### ACTIVITY
In the records below, take the line containing "Click the 'brand' prefix of the domain" and reproduce it and every subsequent line exactly, adding nothing.

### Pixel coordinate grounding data
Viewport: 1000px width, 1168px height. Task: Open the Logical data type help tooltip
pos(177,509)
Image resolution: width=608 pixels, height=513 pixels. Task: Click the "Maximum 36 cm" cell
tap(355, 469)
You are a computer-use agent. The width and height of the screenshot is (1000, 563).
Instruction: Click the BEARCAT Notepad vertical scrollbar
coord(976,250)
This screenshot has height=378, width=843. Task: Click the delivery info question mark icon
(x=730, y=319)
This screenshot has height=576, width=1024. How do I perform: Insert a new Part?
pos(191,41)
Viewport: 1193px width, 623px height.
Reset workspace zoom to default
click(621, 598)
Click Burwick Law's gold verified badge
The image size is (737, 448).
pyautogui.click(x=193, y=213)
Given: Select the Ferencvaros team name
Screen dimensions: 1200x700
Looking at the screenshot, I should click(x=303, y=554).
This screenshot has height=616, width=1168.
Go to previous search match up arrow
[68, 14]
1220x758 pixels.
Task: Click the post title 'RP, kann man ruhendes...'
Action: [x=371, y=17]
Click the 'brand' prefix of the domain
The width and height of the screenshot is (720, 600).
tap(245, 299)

### RESPONSE
Click the 'brand' prefix of the domain
The width and height of the screenshot is (720, 600).
tap(245, 299)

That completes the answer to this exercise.